## Extracted text
While many contestants have sat across from Mr. Trump in his boardroom, only three awe-inspiring individuals have heard the glorious phrase – “You’re hired!” Those who dare to be in this coveted position should seek out the wise words of 27-year-old Kendra Todd, winner of Season 3 of "The Apprentice."
While her new book, “Risk and Grow Rich” omits the steps that landed her on Donald Trump’s payroll, the text provides insight on risk in the context of youth, opportunity, and the quality of life.
Tactfully, as she engaged me in a phone conversation, I learned that Kendra’s aspirations extend far beyond Trump’s dynasty. “[Winning on the show] has given me a platform,” she explained. But hey – the sky is the limit, and Kendra’s youthful optimism is something that even Trump himself could not contain.
To that end, Kendra’s new literary venture boastfully recounts her life experiences in order to explain her mentality toward risk. After starting Capture Life magazine, Todd gracefully shifted into the real estate scene. By the age of 26, she made her first million.
“Age worked against me when I started out, but I was knowledgeable,” she jubilantly recalls, “You have to put your money where your mouth is.”

Stored items:
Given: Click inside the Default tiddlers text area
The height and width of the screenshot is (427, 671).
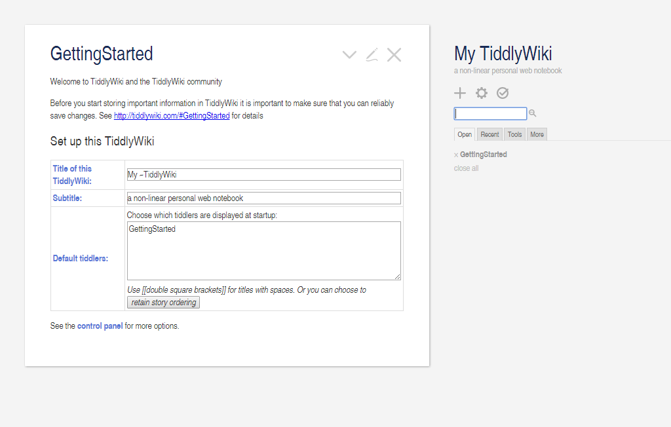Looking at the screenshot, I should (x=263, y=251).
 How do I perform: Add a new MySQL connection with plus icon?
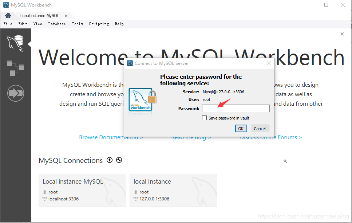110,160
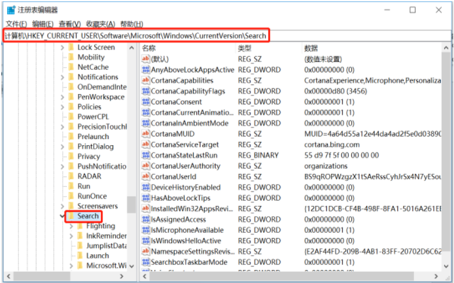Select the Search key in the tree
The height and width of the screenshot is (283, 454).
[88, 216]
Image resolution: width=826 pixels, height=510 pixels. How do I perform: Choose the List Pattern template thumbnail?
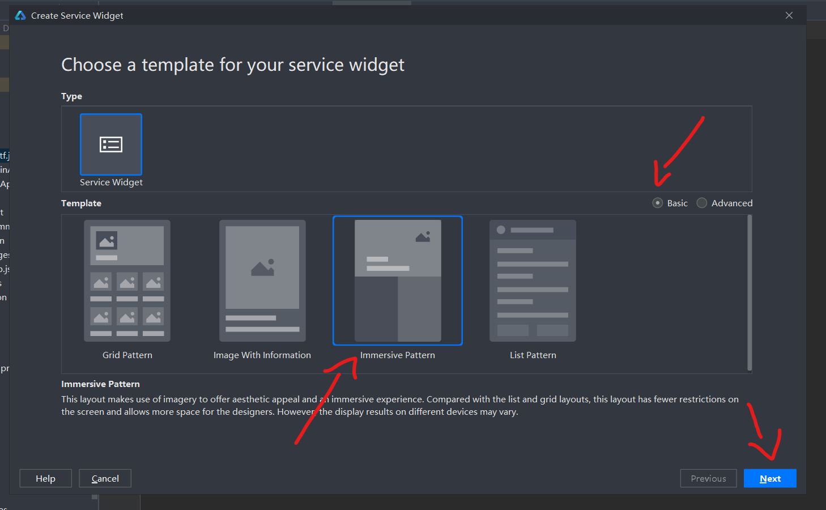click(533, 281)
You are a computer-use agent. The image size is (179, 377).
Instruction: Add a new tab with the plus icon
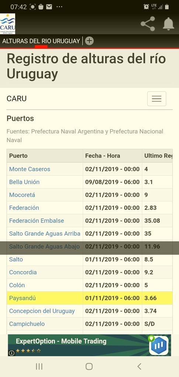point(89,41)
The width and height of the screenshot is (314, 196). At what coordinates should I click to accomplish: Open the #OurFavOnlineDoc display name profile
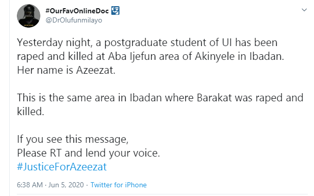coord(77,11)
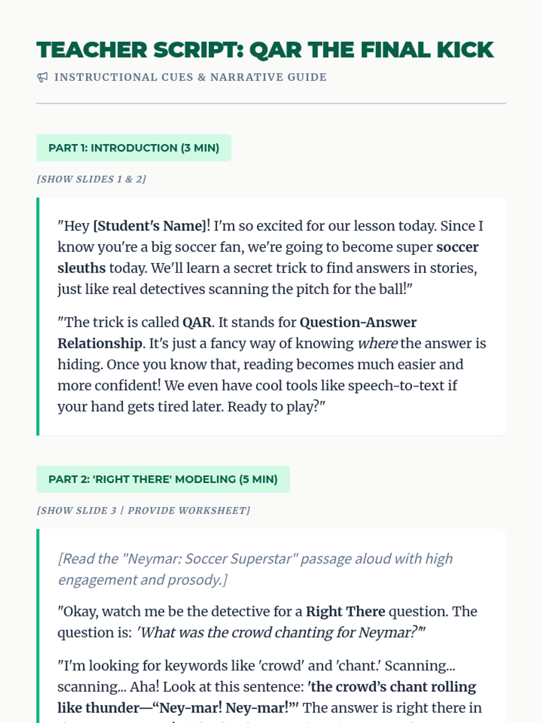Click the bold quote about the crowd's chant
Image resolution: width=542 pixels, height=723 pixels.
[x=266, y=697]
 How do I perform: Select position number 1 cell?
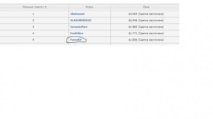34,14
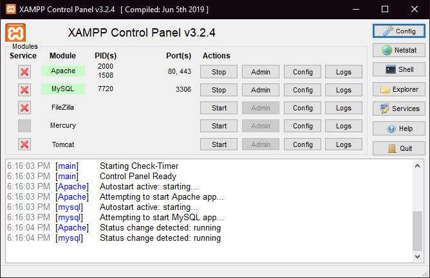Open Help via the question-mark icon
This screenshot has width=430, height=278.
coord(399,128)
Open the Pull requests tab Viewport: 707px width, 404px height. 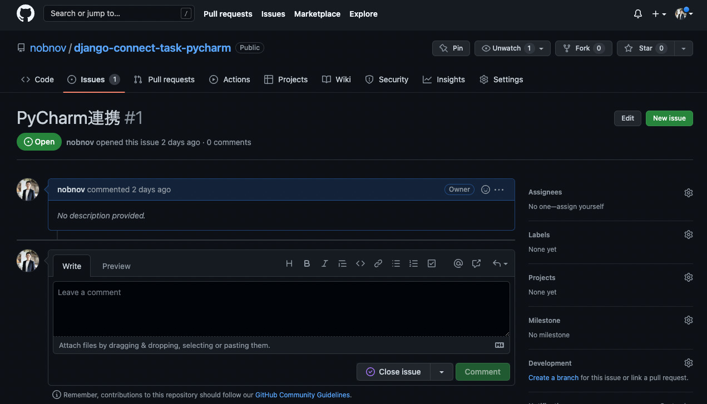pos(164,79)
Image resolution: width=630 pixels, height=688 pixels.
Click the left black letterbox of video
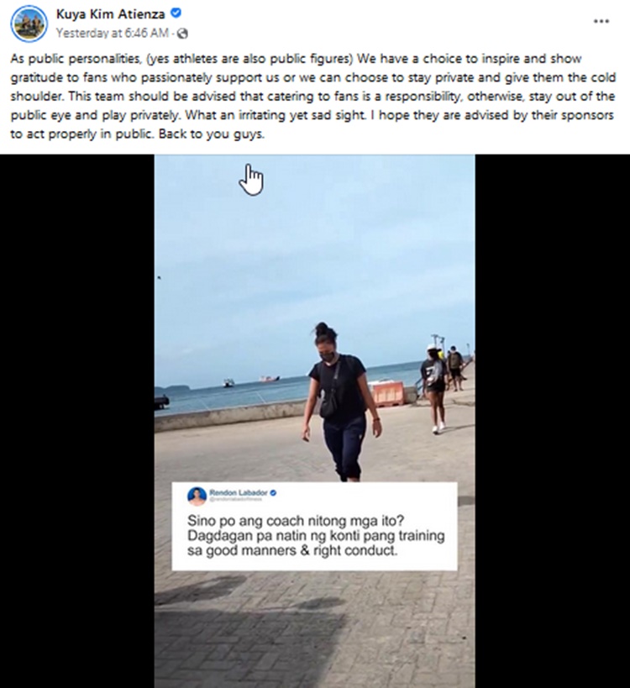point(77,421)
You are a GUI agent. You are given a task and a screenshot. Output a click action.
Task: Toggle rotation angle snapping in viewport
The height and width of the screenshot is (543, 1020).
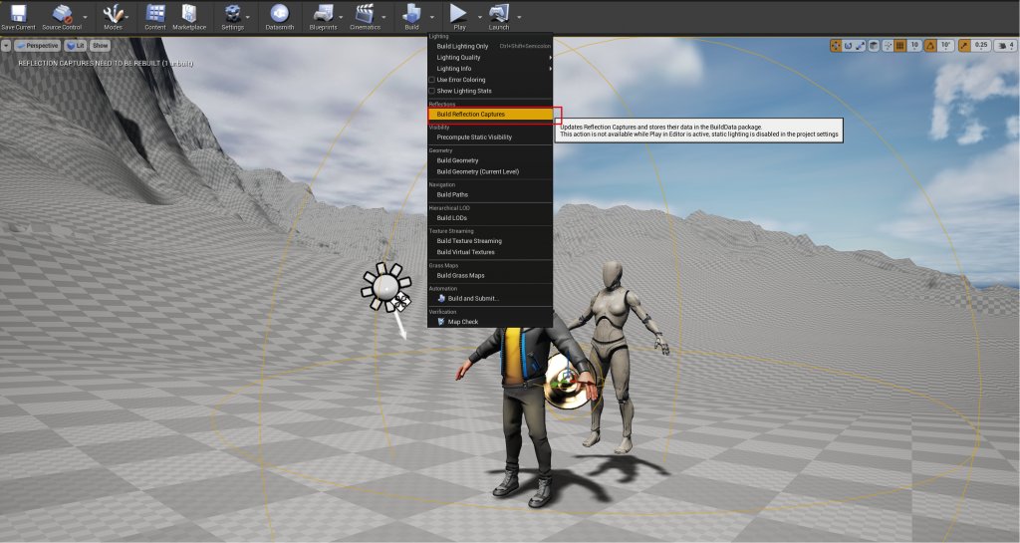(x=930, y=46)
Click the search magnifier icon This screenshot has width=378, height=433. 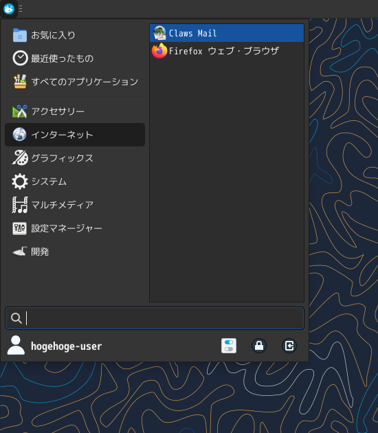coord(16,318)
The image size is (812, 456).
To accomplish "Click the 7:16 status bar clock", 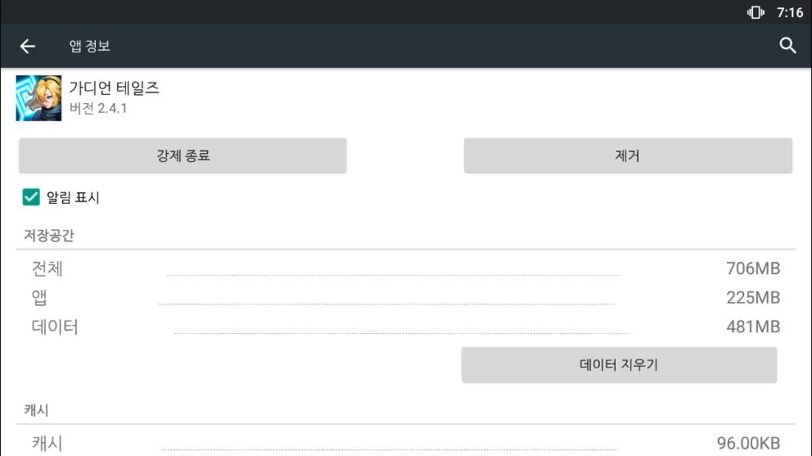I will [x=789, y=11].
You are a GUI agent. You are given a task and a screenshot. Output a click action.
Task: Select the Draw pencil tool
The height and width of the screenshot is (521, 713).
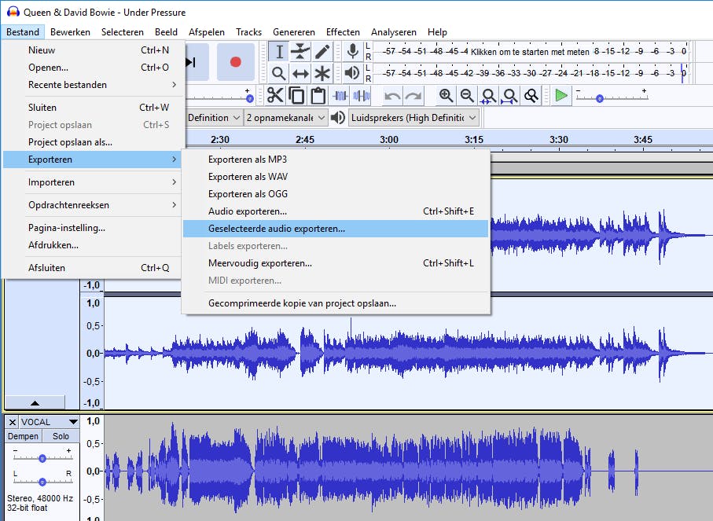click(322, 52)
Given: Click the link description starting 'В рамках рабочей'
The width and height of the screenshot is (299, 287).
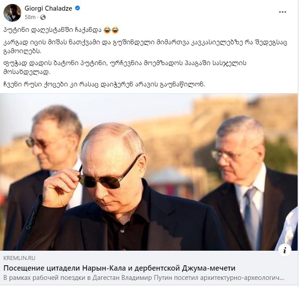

==

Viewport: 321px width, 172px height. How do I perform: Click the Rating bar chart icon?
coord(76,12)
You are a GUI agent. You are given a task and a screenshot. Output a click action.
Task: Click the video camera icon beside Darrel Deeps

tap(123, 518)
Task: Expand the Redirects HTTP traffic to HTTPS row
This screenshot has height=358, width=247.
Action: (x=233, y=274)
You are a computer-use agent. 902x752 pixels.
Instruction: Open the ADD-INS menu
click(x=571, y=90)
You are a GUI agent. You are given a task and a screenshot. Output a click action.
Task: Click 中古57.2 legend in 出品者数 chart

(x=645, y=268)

## Required action
Translate this sentence from the article about Kendra Todd into Spanish: "By the age of 26, she made her first million." Please rely only on the article about Kendra Todd and set the material aside.

## Task solution
A los 26 años, ganó su primer millón.